### ИСХОДНЫЙ ЗАПРОС
Выберите из записей ниже все строки, где встречается слово «with». Регистр букв учитывается.

### МАТЕРИАЛ
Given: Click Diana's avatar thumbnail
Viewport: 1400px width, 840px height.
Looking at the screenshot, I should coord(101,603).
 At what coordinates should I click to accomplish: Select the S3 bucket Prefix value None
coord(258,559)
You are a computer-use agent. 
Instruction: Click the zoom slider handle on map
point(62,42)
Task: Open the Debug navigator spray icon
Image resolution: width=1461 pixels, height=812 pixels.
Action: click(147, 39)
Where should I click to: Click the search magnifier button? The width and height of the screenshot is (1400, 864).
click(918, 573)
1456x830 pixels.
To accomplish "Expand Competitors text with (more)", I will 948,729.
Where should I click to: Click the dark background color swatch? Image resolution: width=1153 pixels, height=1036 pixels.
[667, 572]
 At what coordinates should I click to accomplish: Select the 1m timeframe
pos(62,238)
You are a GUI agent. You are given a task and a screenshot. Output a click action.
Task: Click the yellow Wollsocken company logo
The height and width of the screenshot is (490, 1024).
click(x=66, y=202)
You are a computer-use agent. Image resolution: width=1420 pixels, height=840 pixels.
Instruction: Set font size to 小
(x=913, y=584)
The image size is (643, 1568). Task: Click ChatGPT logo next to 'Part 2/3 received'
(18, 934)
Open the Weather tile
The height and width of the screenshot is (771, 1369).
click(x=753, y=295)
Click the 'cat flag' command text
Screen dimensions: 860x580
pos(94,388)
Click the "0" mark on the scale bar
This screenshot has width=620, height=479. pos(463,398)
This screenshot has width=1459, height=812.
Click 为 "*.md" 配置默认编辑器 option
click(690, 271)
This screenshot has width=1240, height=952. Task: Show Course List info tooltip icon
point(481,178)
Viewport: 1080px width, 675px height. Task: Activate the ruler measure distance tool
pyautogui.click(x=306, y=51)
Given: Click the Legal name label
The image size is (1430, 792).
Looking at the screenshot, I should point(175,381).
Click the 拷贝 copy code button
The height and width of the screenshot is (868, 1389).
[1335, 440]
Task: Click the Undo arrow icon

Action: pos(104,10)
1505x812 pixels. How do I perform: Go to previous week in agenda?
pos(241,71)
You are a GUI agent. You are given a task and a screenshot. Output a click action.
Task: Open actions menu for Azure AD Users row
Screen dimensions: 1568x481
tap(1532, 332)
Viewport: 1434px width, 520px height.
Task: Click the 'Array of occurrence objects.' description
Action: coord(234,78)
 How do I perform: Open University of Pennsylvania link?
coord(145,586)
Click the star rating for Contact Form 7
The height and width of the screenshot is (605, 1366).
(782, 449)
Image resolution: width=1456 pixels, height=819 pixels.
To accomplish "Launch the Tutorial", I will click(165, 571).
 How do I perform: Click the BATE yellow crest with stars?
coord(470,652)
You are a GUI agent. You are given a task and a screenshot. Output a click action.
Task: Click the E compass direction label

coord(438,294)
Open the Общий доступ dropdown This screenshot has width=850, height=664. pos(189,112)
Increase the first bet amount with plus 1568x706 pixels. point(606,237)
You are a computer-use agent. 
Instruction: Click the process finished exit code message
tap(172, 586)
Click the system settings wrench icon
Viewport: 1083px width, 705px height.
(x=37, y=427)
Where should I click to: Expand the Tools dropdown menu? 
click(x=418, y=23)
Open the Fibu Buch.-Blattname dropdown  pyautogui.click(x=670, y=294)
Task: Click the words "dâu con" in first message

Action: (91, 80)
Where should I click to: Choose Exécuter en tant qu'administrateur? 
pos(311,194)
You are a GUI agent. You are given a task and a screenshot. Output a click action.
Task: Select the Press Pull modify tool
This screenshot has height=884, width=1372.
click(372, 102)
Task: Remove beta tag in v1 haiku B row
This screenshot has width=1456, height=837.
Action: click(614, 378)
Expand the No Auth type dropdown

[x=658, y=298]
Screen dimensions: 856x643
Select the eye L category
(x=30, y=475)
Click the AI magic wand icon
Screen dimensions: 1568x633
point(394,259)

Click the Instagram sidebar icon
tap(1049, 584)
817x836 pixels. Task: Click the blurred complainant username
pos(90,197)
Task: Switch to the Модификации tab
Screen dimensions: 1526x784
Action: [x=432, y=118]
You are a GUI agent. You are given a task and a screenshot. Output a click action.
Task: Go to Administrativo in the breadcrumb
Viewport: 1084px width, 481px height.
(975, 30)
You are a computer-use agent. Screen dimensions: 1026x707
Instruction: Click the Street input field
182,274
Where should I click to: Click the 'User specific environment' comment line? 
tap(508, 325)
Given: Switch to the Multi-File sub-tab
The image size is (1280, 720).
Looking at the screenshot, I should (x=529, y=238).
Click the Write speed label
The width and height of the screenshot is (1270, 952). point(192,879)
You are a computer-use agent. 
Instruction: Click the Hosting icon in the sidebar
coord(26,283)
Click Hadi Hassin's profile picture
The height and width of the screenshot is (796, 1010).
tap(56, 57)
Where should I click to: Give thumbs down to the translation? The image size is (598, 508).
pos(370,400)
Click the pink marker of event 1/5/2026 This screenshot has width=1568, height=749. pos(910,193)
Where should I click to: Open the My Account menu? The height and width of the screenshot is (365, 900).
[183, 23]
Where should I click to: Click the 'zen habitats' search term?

### РЕЗУЛЬТАТ ВЫПОЛНЕНИЯ
To accomplish "Expand Competitors text with (more)", I will 948,729.
 How do I perform: Click the BATE yellow crest with stars?
Increase the first bet amount with plus 1568x706 pixels. point(606,237)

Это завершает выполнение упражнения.